Shaun Fitzpatrick and Emily Brill, two of last semester’s editors, are exploring England. Follow them and see where their travels take you.
I never planned to fall in love while in the U.K. Long distance relationships just never work out. But the heart wants what the heart wants … and my heart wants Edinburgh, Scotland.
Having done some travelling by this point (some of it with you), I’ve gotten to see a couple of different cities. None of them, however, hold a candle to Edinburgh for me. For the most part, I’m not a city person. The people are rude, the food’s too expensive and I never feel clean (I’m talking to you, N.Y.C.). Edinburgh, however, totally changed my perception of what a city could be. Sure, it had all of the conveniences of a big city — except instead of glass and chrome, it had classic European architecture and, oh yeah, a freakin’ castle. In one city, I was able to see an original copy of the First Folio, the café where “Harry Potter” was written, and more museums, galleries and historical sites than I could wrap my head around, and while looking at the famous rolling hills of Scotland in the background.

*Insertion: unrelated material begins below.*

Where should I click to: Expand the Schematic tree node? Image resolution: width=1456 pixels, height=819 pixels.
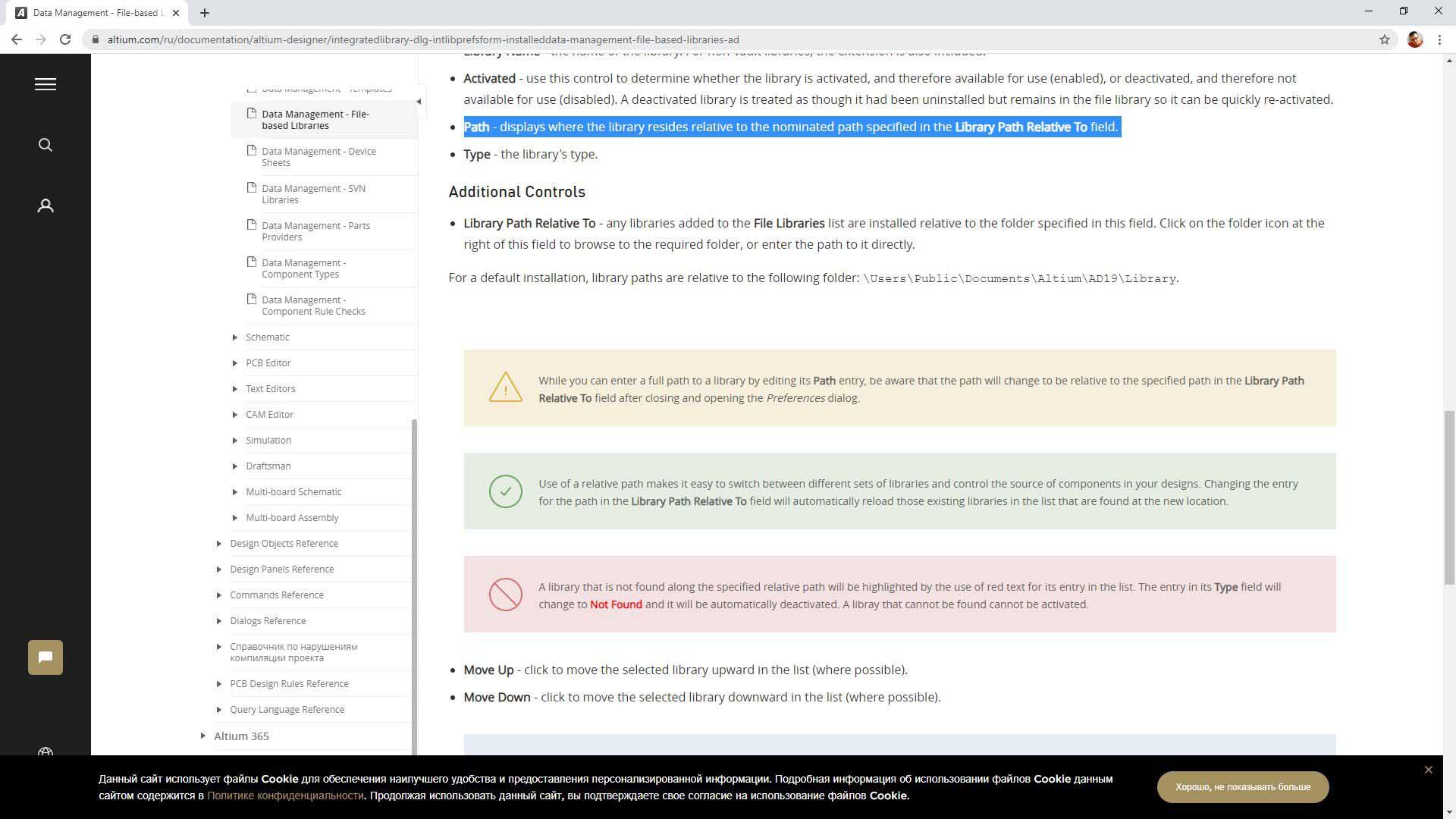[235, 337]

But you might be thinking that all cities have cool stuff to offer, right? Maybe, but how many times can you say that you’ve been in a city where people were actually legitimately friendly? For the most part, the Scottish were some of the nicest people I’ve met, especially in a big-city atmosphere. They were always helpful and willing to talk, even if we were just stupid American tourists.
Emily and Shaun in London. (Photo courtesy of Alec Plasker)

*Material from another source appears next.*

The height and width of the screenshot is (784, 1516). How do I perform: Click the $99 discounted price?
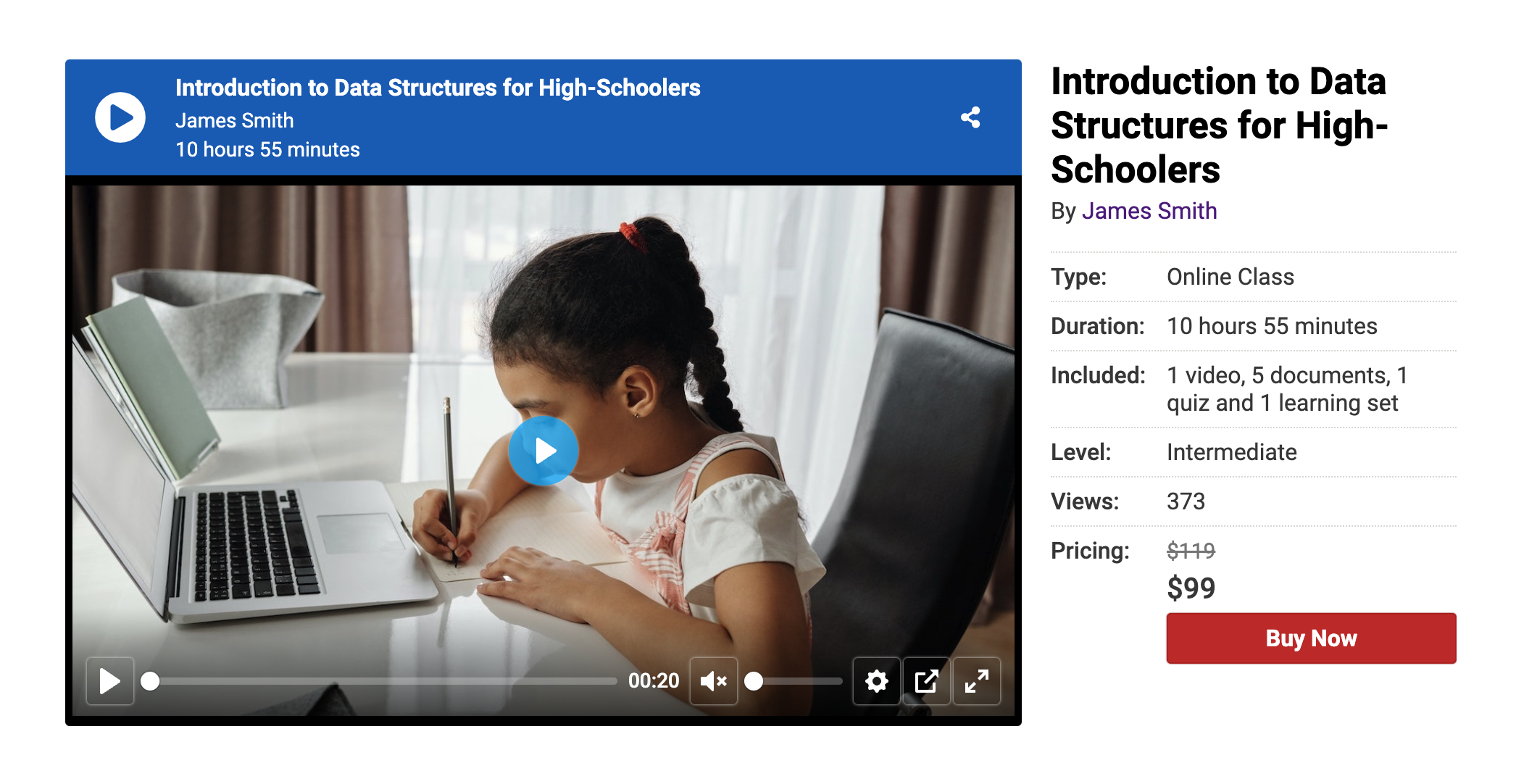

So what about you? Did you find your true love yet?
. . .
Like you, I grew up with a troubled relationship with cities.
I’m from rural southern N.J., so my initial reaction to the “concrete jungle” — be it N.Y., Philadelphia or D.C., the first three cities to which I was introduced — was a combination of awe and fear.
I’ve been trying to consciously mold myself into someone who likes cities over the past few years. I’d like to live in a city one day, so I hoped my country-mouse fears — “Oh no, my neighbours are people and not trees now; that must mean they want to rob me” — would give way to a cosmopolitan outlook and genuine appreciation of urban life over time.

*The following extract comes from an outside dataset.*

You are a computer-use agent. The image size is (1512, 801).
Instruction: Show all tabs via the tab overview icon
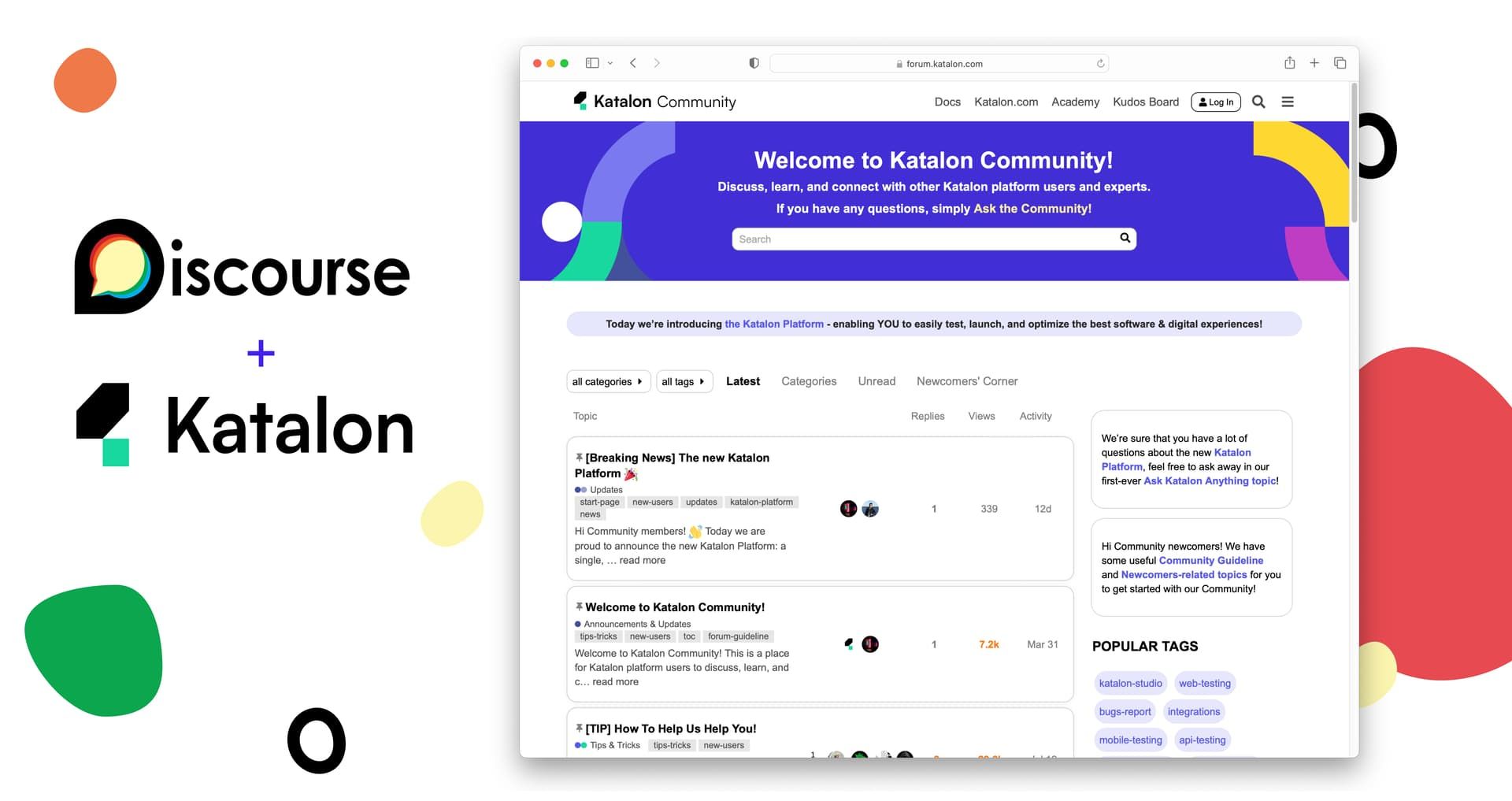click(1340, 62)
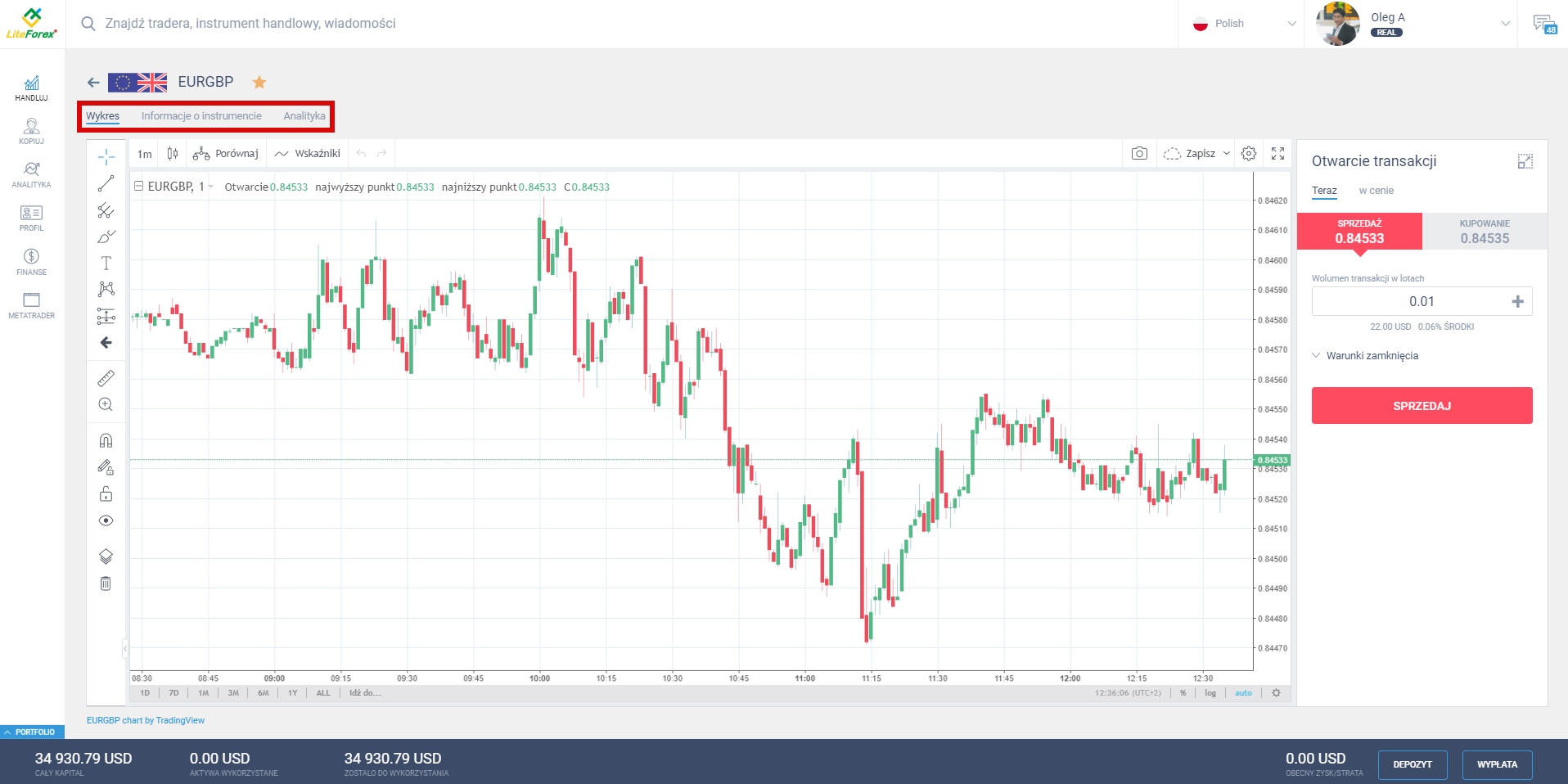Select the Measure ruler tool

point(106,377)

Each time I’ve gone into N.Y.C., I’ve inched further out of my shell. I’ve started to walk faster, think faster, whip out Yelp to appraise nearby restaurants faster. (It’s nice, when asked, “Where do you want to get food?” to not need to respond apologetically, “Well, there’s only one restaurant within 20 minutes of here…”)
But even though I’ve started to enjoy my trips to cities, my reaction to London caught me off-guard. I loved it.
Something about the city instantly captivated me. It could have been the street art, swathing walls of shops in Shoreditch. Or the outdoor markets in Notting Hill. Or the sense of respect for the past, but urgent grounding in the present in South Bank. Or the multiculturalism and chaos of the West End. Maybe even the Underground. (Was I once nervous about taking the subway? It hardly seemed that I had been, as I tapped into the Underground terminal with a borrowed Oyster card and newfound nonchalance.)
When I left London, I missed it. I craved the buzz of activity, the onslaught of people and the things to do. I planned a trip back the next weekend. When I returned, my reaction was the same.
I didn’t need to try to enjoy my jaunt to the city. I just did. I didn’t need to make pains to feel comfortable. I just did. And I left having found the sense of appreciation for city life I had always searched for — without even looking for it.
It might have been London that did it. But I’m reminded of something a man told me the second day I was here. I was eating lunch in a crowded café in Oxford’s covered market with a British couple. They were living in New York — she, an NYU professor; he, a banker — and were back in Oxford on a business trip. He asked me how I liked N.Y.
“When I was younger, I was always afraid of it,” I said, honestly. “But now that I’m older, I’m getting used to it, and I kind of like it.”
He chuckled. “Well, that’s education, isn’t it?”